Quality is a measurable entity and we must know what current


quality levels are i.e. Where we are or where we stand in respect
of the quality and what quality levels we are aspiring for or
where we are going
(v) Continuous improvement:
TQM comprises of a continuous process of improvement
covering people, equipment, suppliers, materials and
procedures. It includes every aspect of an operation in an
organisation. In Japan the word Kaizen is used to describe the
continuous process of improvement. In USA, TQM zero defects
and six-sigma are used to describe such efforts.
(vi) Corrective action for root cause:
TQM aims at preventing repetition of problems by identifying the
root causes for their occurrence and developing means and
corrective actions to solve the problems of the root level. Failure
analysis and problem solving skills are very useful techniques in
this regard.
(vii) Training:
Proper training programmes have to be undertaken to train the
employees for the use of TQM concepts and techniques.
Employees have to be provided regular training for continuous
improvement.
(viii) Recognition of high quality:
TQM aims at developing long term relationships with a few high

quality suppliers rather than those suppliers who supply the


inferior goods at the low cost.
(ix) Involvement of Employees:
Involvement of employees means that every employee is
completely involved at every step of production process which
plays an active role in helping the organisation to meet its
targets.
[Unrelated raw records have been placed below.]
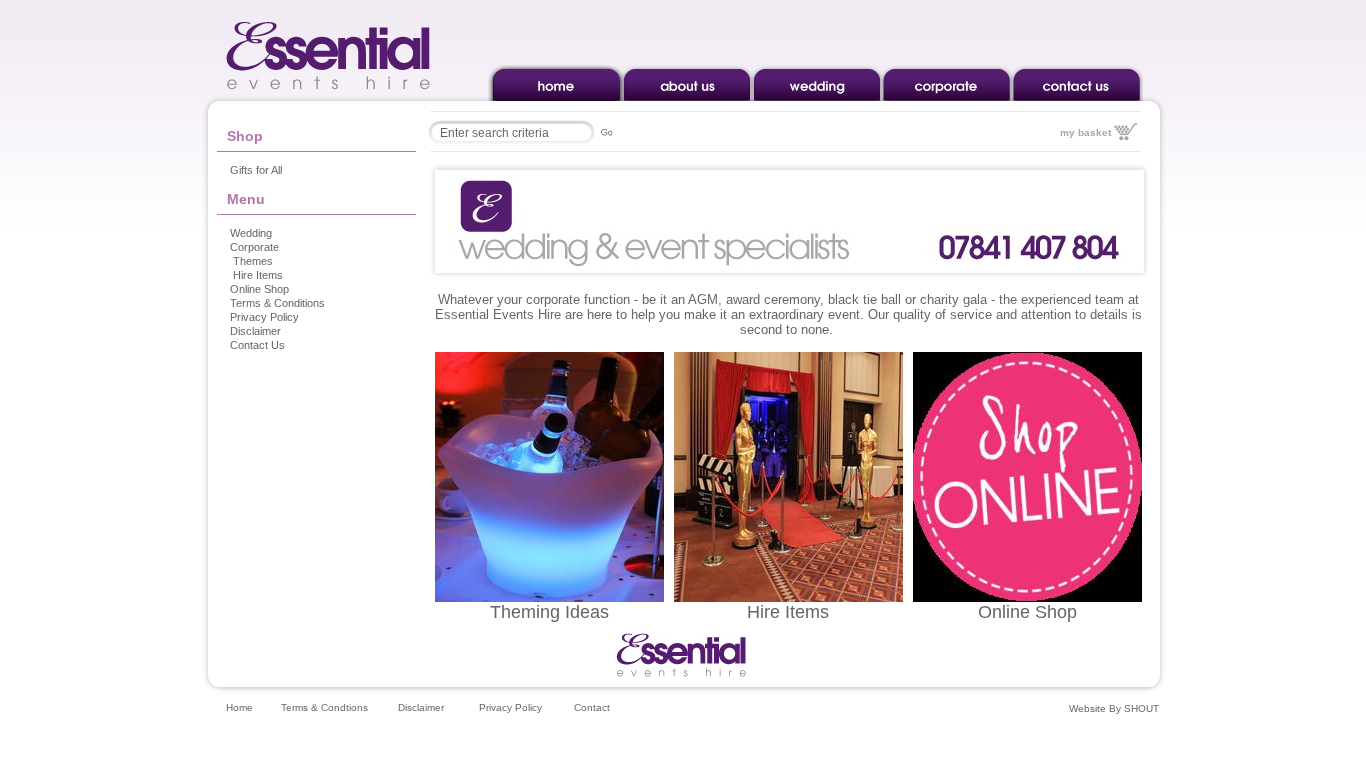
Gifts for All (256, 170)
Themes (253, 261)
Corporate (254, 247)
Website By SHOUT (1114, 708)
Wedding (251, 233)
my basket (1085, 132)
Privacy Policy (264, 317)
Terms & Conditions (277, 303)
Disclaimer (255, 331)
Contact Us (257, 345)
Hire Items (258, 275)
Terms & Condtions (324, 707)
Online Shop (259, 289)
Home (239, 707)
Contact (592, 707)
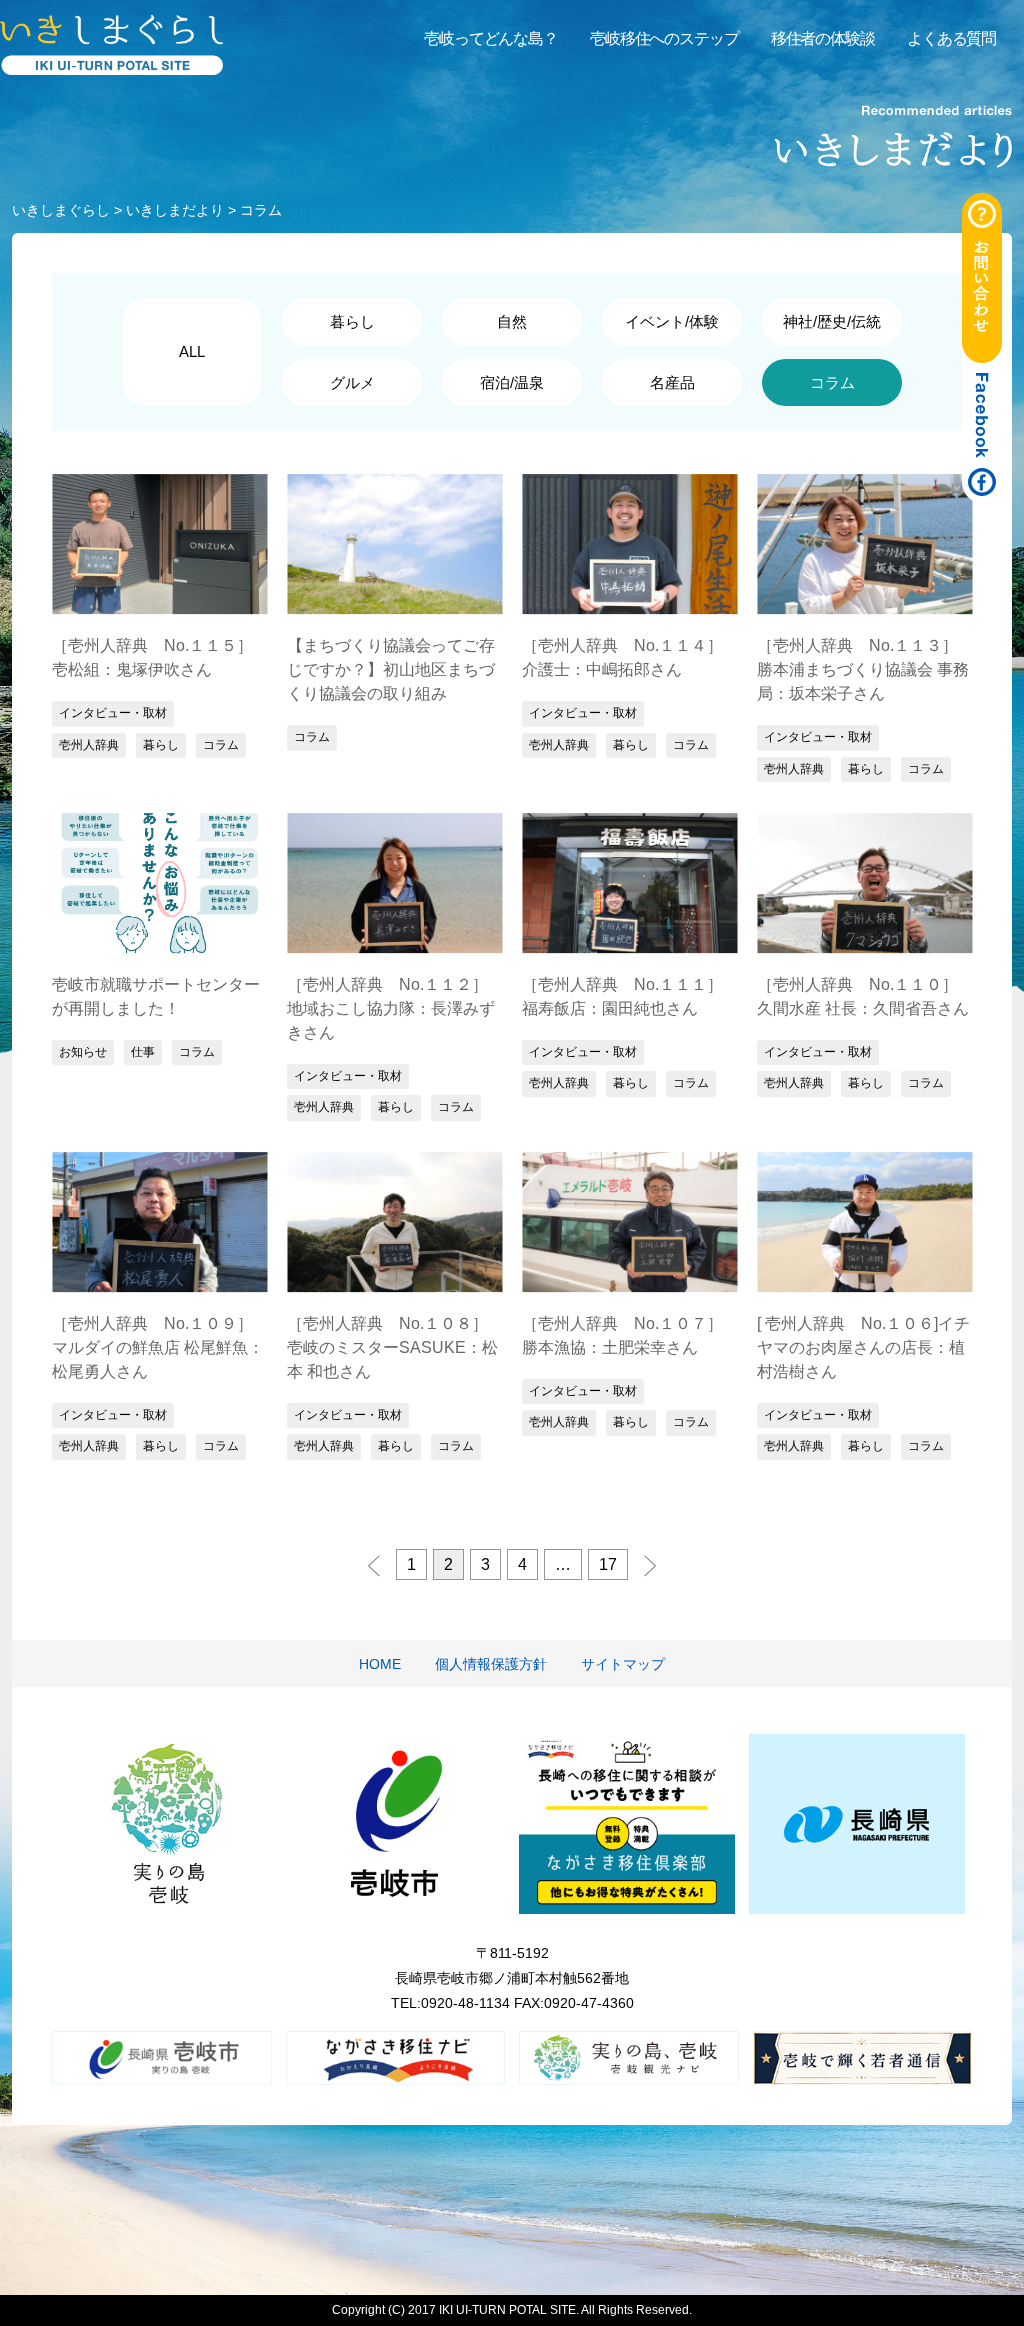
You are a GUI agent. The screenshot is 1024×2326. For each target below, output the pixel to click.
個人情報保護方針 (491, 1664)
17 (608, 1564)
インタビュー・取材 (113, 713)
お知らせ (83, 1052)
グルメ (352, 382)
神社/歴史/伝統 (832, 321)
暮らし (352, 321)
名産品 (672, 382)
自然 (512, 321)
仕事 (143, 1052)
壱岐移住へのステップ (664, 38)
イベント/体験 (672, 321)
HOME (380, 1664)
Employee involvement and empowerment can be
assured by enlarging the employees job so that responsibility
and authority is moved to the lowest level possible in the
organisation.
(x) Benchmarking:
Benchmarking is a systematic method by which organisations
can measure themselves against the best industry practices.
Benchmarking aims at developing best practices that will lead to
better performance. It helps a company to learn and incorporate
the best practices into its own operations. Benchmarking is a
technique of distinguishing an organizations efforts with the
best performance in the field and also to suggest how the gap
between the two performances can be removed. Thus,
benchmarking is a technique of continuous improvement.